Add validation for CVSS V3 vector strings
What does this MR do and why?
Describe in detail what your merge request does and why.
Relates to: #371540 (closed)
This MR adds a new class for handling CVSS v3.1 vector strings.
Initially, this is used in order to validate the cvss_v3
field on the Vulnerabilities::Advisory
model. In the future,
it can also be extended to calculate the severity rating
of an advisory.
I considered using a gem for this, however the candidates do not seem suitable.
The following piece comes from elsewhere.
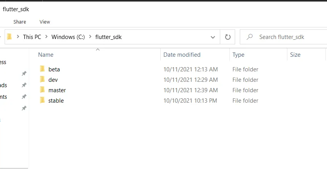Sort by the Date modified column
The most downloaded CVSS gem has no license and does not parse vector strings correctly. cvss-suite is licensed under MIT and seems decent, but does not allow us to surface error messages.
Validation Requirements
Example of a valid vector: CVSS:3.1/AV:N/AC:L/PR:H/UI:N/S:U/C:L/I:L/A:N
The specification document for CVSS 3.1 vector strings gives these validation requirements:
-
✅ The CVSS v3.1 vector string begins with the labelCVSS:
and a numeric representation of the current version,3.1
-
✅ Metrics (ex:AV:N
) are delimited by/
-
✅ Metrics have a name (ex:AV
) and a value (ex:N
) which are delimited by:
-
✅ All Base metrics must be included in the vector string -
❌ Temporal and Environmental metrics with a value of Not Defined (X
) can be explicitly included in a vector string if desired. - We ignore this rule because the first iteration will support only base metrics. - Metrics must have the values indicated in table 15 of the specification document -
✅ For Base metrics,❌ for Temporal and Environmental metrics -
✅ Programs reading CVSS v3.1 vector strings must accept metrics in any order -
✅ Programs reading CVSS v3.1 vector strings must treat unspecified Temporal and Environmental metrics as Not Defined -
✅ A vector string must not include the same metric more than once.
How to set up and validate locally
Numbered steps to set up and validate the change are strongly suggested.
-
Start the Rails console:
bundle exec rails c
-
Run this ruby code:
%w[ CVSS:3.1/AV:N/AC:L/PR:H/UI:N/S:U/C:L/I:L/A:N CVSS:3.1/AV:N/AV:N CVSS:3.1/AV:X/AC:L/PR:H/UI:N/S:U/C:L/I:L/A:N CVSS:2.0/AV:N/AC:L/PR:H/UI:N/S:U/C:L/I:L/A:N ].each do |vector| cvss = Gitlab::Vulnerabilities::Cvss::V3.new(vector) puts "Vector: #{cvss.vector}" puts "Valid: #{cvss.valid?}" puts "Errors: #{cvss.errors}" end
Example output:
Vector: CVSS:3.1/AV:N/AC:L/PR:H/UI:N/S:U/C:L/I:L/A:N Valid: true Errors: [] Vector: CVSS:3.1/AV:N/AV:N Valid: false Errors: ["vector contains multiple values for parameter `AV`", "`AC` parameter is required", "`PR` parameter is required", "`UI` parameter is required", "`S` parameter is required", "`C` parameter is required", "`I` parameter is required", "`A` parameter is required"] Vector: CVSS:3.1/AV:X/AC:L/PR:H/UI:N/S:U/C:L/I:L/A:N Valid: false Errors: ["`X` is not a valid value for `AV`", "`AV` parameter is required"] Vector: CVSS:2.0/AV:N/AC:L/PR:H/UI:N/S:U/C:L/I:L/A:N Valid: false Errors: ["version `2.0` is not supported. Supported versions are: 3.1"]
MR acceptance checklist
This checklist encourages us to confirm any changes have been analyzed to reduce risks in quality, performance, reliability, security, and maintainability.
-
I have evaluated the MR acceptance checklist for this MR.